The Maryland Behavioral Health Coalition initiatives above, along with legislative progress to increase crisis service funding, eliminate access barriers for LGBTQ individuals, and maintain coverage for audio-only telehealth, are concrete steps toward improving lives and outcomes for Marylanders in the new year. It would not have been possible without the concerted effort of our coalition partners, champions in government, and dedicated supporters and advocates like you.



While we are waging effective policy campaigns year-round, we are out in the community daily, educating people through evidence-based training programs; building community awareness and support for Marylanders of all ages; and raising up the voices of those served in Maryland’s public behavioral health system.


Each year, MHAMD brings together a community of nonprofits, schools, local businesses, and community leaders to help us broaden our reach and rally in support of our mental health for Maryland’s children and families with events and activities, resources and support, and a wide variety of free outreach and education programs, including a program for new mothers, raising awareness of perinatal mood and anxiety disorders.


In less than two decades, older adults will outnumber kids for the first time in US history. MHAMD is rising to meet the needs of Maryland’s older adults with a wide range of outreach and education programs, including workforce and peer support training, free events for older adults, and free educational resources for Maryland communities.

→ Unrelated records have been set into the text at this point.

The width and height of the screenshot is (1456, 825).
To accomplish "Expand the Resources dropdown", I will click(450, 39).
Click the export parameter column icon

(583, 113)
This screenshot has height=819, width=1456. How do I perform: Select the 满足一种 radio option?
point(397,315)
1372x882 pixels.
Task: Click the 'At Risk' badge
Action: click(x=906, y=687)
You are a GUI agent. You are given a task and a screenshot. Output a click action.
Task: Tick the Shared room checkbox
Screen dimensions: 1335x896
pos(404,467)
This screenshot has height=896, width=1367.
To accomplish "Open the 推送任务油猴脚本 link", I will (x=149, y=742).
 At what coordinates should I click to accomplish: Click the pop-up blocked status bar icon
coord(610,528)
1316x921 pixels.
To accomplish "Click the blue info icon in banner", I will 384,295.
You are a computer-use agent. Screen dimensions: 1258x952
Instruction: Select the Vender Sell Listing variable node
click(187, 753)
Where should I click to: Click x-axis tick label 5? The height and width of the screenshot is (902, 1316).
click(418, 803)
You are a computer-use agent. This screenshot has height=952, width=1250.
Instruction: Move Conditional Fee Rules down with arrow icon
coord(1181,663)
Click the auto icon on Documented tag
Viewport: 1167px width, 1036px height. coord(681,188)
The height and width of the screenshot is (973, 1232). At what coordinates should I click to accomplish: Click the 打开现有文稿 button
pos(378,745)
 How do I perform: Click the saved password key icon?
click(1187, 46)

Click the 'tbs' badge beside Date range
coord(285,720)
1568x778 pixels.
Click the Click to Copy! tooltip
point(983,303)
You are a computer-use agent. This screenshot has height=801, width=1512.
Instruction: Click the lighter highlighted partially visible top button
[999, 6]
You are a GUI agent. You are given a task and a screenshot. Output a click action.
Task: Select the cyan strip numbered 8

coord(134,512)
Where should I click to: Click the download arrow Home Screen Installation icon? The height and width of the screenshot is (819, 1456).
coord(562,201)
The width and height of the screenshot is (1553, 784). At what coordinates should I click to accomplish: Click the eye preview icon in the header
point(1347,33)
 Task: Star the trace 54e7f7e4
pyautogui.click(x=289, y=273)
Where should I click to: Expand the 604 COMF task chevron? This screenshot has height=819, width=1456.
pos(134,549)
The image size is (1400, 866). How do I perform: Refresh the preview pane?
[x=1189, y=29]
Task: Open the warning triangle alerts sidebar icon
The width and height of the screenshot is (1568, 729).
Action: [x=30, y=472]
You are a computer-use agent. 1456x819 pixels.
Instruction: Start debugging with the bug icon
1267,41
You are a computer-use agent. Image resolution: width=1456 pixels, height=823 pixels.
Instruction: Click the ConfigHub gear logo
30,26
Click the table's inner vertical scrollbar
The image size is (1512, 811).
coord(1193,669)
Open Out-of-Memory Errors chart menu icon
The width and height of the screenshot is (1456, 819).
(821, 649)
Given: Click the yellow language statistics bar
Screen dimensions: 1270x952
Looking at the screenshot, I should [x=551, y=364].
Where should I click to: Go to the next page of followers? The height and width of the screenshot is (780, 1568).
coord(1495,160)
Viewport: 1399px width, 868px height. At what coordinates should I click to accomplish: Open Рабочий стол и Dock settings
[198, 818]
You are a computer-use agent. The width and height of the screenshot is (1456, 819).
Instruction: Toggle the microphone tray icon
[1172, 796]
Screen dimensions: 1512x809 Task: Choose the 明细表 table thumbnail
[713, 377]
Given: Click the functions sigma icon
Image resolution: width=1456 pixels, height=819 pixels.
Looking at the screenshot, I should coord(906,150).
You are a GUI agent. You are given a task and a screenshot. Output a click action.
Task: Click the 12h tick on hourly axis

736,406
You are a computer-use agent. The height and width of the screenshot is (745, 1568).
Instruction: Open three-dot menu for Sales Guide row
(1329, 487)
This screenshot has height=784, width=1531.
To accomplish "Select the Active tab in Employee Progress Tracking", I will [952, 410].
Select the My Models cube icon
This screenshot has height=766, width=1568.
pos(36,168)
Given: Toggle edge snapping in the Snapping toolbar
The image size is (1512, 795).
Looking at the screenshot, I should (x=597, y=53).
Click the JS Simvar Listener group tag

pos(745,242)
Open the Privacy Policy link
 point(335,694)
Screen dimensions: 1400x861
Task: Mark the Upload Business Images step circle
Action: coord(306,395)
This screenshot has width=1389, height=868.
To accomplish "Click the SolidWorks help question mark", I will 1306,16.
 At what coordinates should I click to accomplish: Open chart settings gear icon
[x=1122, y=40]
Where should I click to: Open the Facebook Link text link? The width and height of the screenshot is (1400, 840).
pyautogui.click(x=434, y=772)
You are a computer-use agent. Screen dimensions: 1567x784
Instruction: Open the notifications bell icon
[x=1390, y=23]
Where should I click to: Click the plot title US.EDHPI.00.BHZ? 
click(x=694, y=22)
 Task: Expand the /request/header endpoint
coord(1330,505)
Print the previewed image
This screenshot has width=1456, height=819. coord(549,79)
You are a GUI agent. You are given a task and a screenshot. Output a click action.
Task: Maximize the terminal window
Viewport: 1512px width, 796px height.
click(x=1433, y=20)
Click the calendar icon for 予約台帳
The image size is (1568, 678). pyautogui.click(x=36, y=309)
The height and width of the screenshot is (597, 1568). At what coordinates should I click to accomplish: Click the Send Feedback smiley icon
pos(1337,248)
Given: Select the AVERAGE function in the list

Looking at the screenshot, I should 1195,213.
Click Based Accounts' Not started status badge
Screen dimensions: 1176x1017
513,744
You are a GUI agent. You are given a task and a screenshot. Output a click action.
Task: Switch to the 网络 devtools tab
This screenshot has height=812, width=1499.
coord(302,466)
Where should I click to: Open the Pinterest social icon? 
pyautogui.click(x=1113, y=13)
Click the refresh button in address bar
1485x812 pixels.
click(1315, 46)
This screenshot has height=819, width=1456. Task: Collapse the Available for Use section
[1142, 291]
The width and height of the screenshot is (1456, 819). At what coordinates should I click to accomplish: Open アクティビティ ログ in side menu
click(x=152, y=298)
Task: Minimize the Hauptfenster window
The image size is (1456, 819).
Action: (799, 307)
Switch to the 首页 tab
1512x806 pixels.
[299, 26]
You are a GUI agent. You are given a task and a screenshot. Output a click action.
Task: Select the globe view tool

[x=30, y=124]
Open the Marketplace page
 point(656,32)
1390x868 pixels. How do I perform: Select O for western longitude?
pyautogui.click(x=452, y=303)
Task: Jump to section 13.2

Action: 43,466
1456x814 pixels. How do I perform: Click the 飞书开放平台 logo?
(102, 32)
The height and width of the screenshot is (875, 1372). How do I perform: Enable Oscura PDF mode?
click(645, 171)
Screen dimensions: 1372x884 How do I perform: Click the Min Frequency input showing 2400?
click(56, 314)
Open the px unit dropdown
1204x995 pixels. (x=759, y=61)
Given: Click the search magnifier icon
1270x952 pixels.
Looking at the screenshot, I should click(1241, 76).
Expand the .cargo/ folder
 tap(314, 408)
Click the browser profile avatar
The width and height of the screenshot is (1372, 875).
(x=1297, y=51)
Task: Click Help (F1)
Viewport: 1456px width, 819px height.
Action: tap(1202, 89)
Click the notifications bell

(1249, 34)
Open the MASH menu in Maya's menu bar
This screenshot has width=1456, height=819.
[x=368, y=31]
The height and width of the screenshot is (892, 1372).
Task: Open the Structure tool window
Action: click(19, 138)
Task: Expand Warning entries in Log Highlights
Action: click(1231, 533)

Mental Health First Aid is teaching Marylanders how to recognize and respond with competence and compassion to an individual experiencing a mental health concern. With 80,000 Mental Health First Aiders and 8,000 Mental Health First Aid Instructors trained to date, we’re building more caring, safe, and supportive communities throughout Maryland.


We help ensure quality care in Maryland’s public behavioral health care facilities and raise up the voices of those served across Maryland, performing confidential interviews with people receiving treatment, addressing concerns, facilitating rapid resolution, and circling back to ensure services meet the expressed needs of the individuals served.